5. With a medicine dropper, mount one drop of the suspension on a slide and cover it with a coverslip.

6. Place the slide under the microscope, and scan with the low-power objective and subdued lighting.

7. Switch to the high-power objective for detailed examination of a minimum of 10 to 15 fields.

CLINICALLY SIGNIFICANT FINDINGS.- Leukocytes, erythrocytes, and casts may all be of clinical significance when found in urine sediment.

Leukocytes.-Normally, 0 to 3 leukocytes per high-power field will be seen on microscopic examination. More than 3 cells per high-power field probably indicates disease somewhere in the urinary tract. Estimate the number of leukocytes present per high-power field and report it as the "estimated number per high-power field."

Erythrocytes.-Red cells are not usually present in normal urine. If erythrocytes are found, estimate their number per high-power field and report it. Erythrocytes may be differentiated from white cells in several ways:

White cells are larger than red cells.

Figure 7-22.-Index refractometer.

When focusing with the high-power lens, the red cells show a distinct circle; the white cells tend to appear granular with a visible nucleus.
One drop of 5% acetic acid added to the urine sediment disintegrates any red cells, but it does not affect the white cells (except that the nuclei become more distinct).

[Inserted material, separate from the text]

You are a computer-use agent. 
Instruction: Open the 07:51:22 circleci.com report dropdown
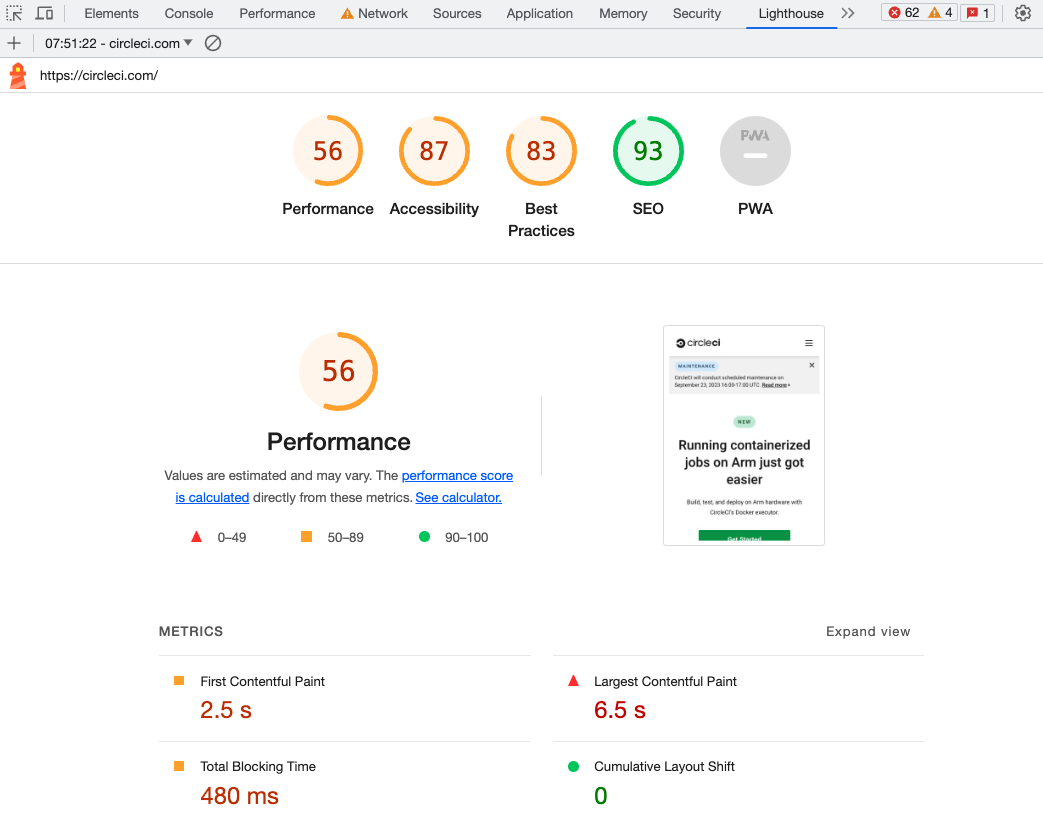pyautogui.click(x=115, y=43)
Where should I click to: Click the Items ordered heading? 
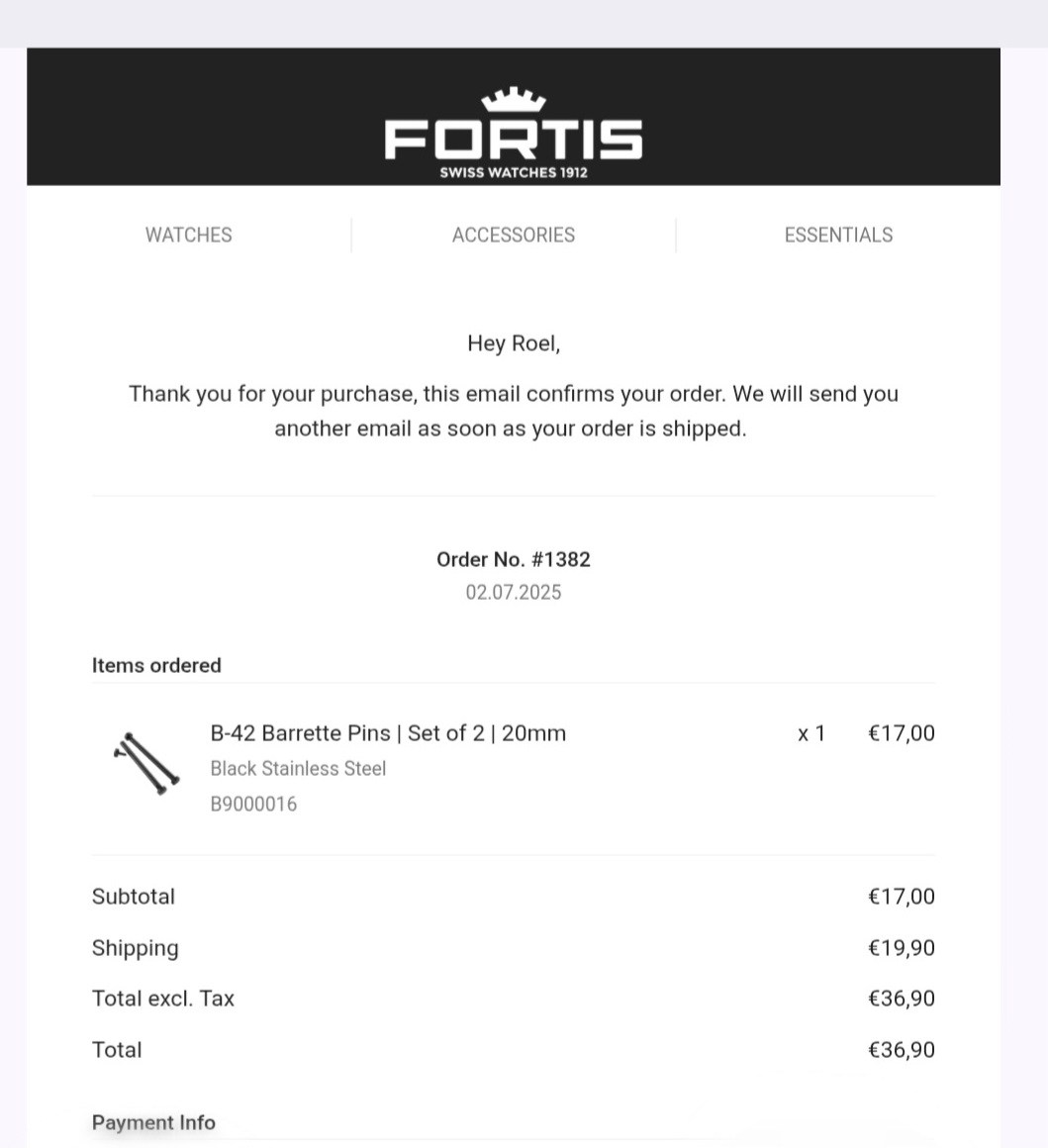click(x=156, y=665)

Casts.-These urinary sediments are formed by coagulation of albuminous material in the kidney tubules. Casts are cylindrical and vary in diameter. The sides are parallel, and the ends are usually rounded. Casts in the urine always indicate some form of kidney disorder and should always be reported. If casts are present in large numbers, the urine is almost sure to be positive for albumin.

There are seven types of casts. They are as follows:

Hyaline casts are the most frequently occurring casts in urine. Hyaline casts can be seen in even the mildest renal disease. They are colorless, homogeneous, transparent, and usually have rounded ends.

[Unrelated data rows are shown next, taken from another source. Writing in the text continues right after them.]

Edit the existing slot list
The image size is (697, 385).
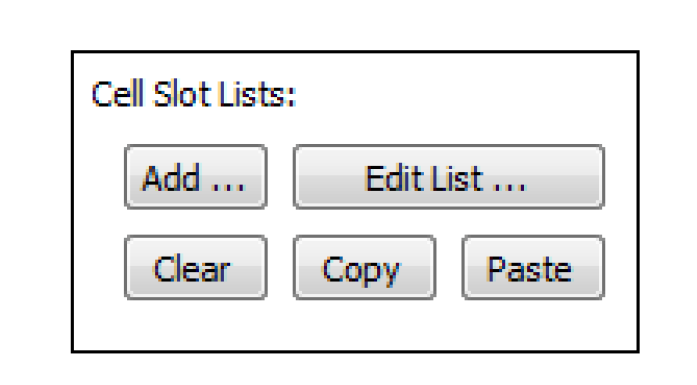(449, 177)
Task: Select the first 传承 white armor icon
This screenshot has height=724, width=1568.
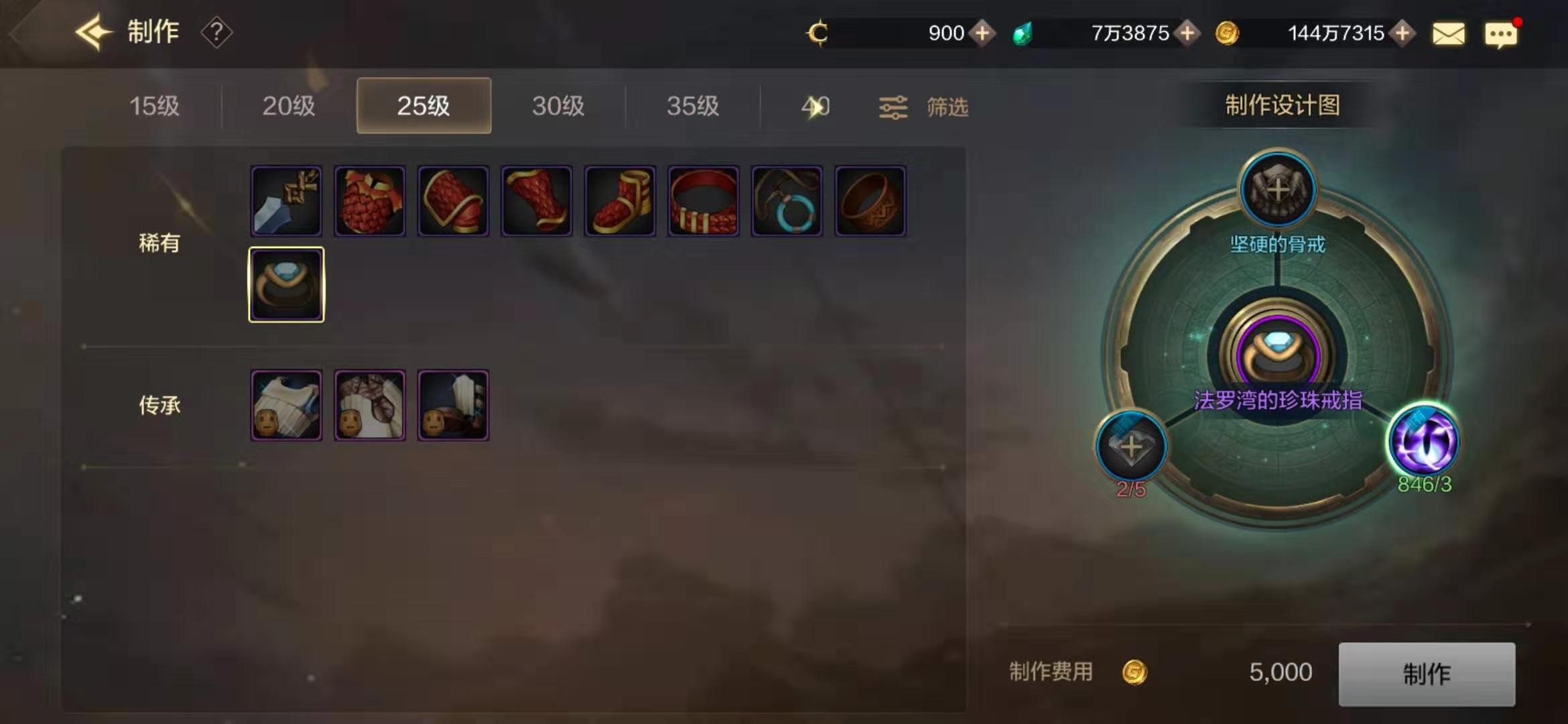Action: coord(286,405)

Red cell casts indicate renal hematuria. Red cell casts may appear brown to almost colorless and are usually diagnostic of glomerular disease.
White cell casts are present in renal infection and in noninfectious inflammation. The majority of white cells that appear in casts are hypersegmented neutrophils.

Granular casts almost always indicate significant renal disease. However, granular casts may be present in the urine for a short time following strenuous exercise. Granular casts that contain fine granules may appear grey or pale yellow in color. Granular casts that contain larger coarse granules are darker. These casts often appear black because of the density of the granules.

Epithelial casts are rarely seen in urine because renal disease that primarily affects the tubules is infrequent. Epithelial casts may be arranged in parallel rows or haphazardly.

Waxy casts result from the degeneration of granular casts. Waxy casts have been found in patients with severe chronic renal failure, malignant hypertension, and diabetic disease of the kidney. Waxy casts appear yellow, grey, or colorless. They frequently occur as short, broad casts, with blunt or broken ends, and often have cracked or serrated edges.

Fatty casts are seen when there is fatty degeneration of the tubular epithelium, as in degenerative tubular disease. Fatty casts also result from lupus and toxic renal poisoning. A typical fatty cast contains both large and small fat droplets. The small fat droplets are yellowish-brown in color.

SUMMARY
Clinical laboratory medicine is a very dynamic field of medicine, with new testing procedures and equipment being invented all the time. The goal of this chapter is to introduce you to some basic laboratory tests that do not require state-of-the-art equipment and that can be easily performed in isolated duty stations and aboard naval vessels. These tests will assist you in establishing diagnoses and will enable you to provide the best possible medical care for your patients.